Study eases some of the concern about Crohn's disease and ulcerative colitis creating undue infection risk.
Advanced therapies play an important role in inducing and maintaining remission in patients with inflammatory bowel disease (IBD). Typically reserved for those with moderate-to-severe disease, the group includes immunomodulators, such as azathioprine; biologics, such as tumor necrosis factor (TNF) inhibitors; and small molecules, such as Janus kinase (JAK) inhibitors.
Although these agents come with many benefits, they have also been known to increase the risk of infection due to their immunosuppressive properties. Older adults with IBD, including Crohn’s disease and ulcerative colitis, may have comorbidities that may contribute to an increased risk of infection.
In a retrospective cohort study presented as a poster at Digestive Disease Week 2024, Arvin Daneshmand, M.D., internal medicine resident at the University of Florida in Gainesville, and his colleagues evaluated the risk of infection associated with advanced therapies in older adults with IBD.

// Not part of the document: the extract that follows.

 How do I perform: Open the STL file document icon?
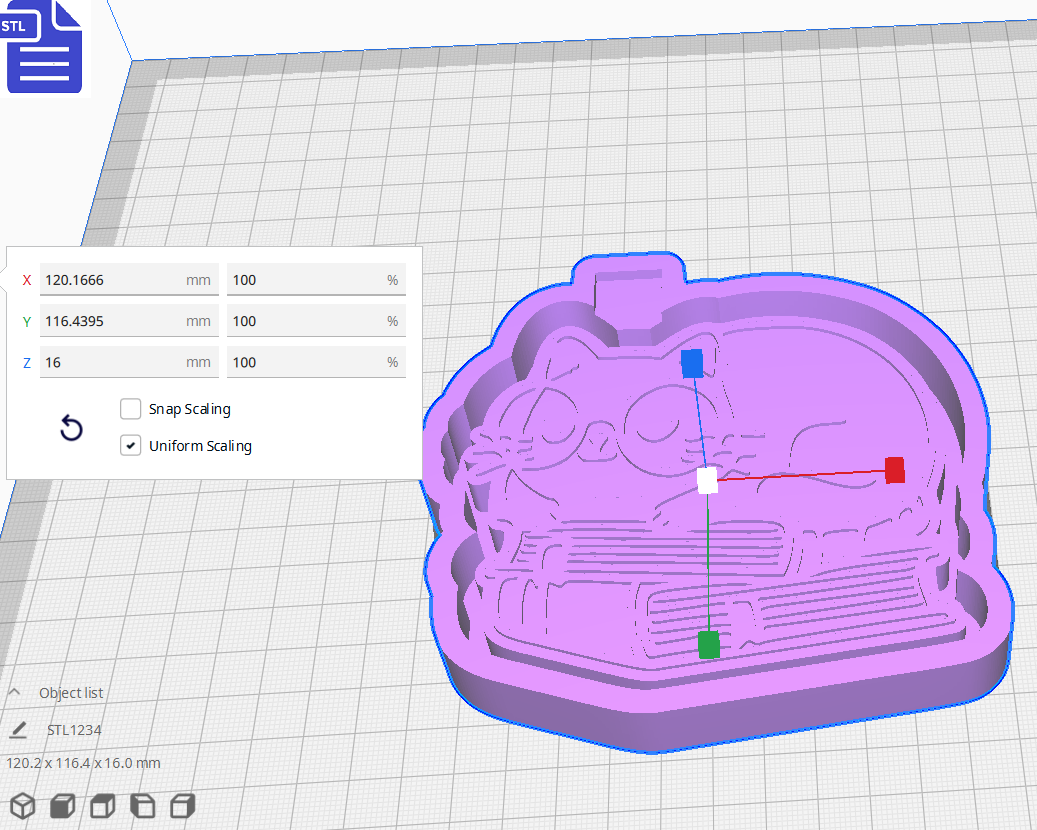tap(44, 47)
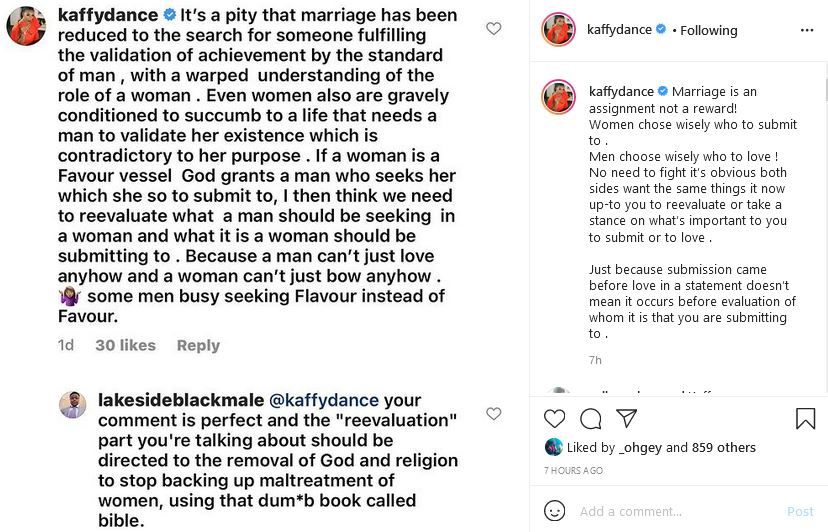View the 859 others who liked
This screenshot has height=532, width=828.
pyautogui.click(x=724, y=447)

The investigators used data from Medicare fee-for-service claims between 2012 and 2019. The study included 672 patients aged 65 years and older with an IBD diagnosis and newly prescribed advanced therapy propensity-matched with 672 participants who were initiated on a nonimmunosuppressive 5-aminosalicylic acid (5-ASA)-derived drug.
Patients were followed for one year or until an infection occurred, whichever came first. About 60% of the group were 65 to 74 years of age, 33% were 75 to 85 years, and 6.7% were 85 years and older. The most common comorbidities observed were hypertension (46%), hyperlipidemia (35%), and diabetes (17%). A majority (60%) of the group also took corticosteroids.
The analysis showed an incidence of infection of 14.5 per 100 person-years in the advanced therapy group versus 13.5 per 100 person-years in the 5-ASA group. These results corresponded with an adjusted hazard ratio of 1.01. The researchers concluded that, although initiating advanced therapies in older adults with IBD slightly increased the risk for infection, the difference was not statistically significant.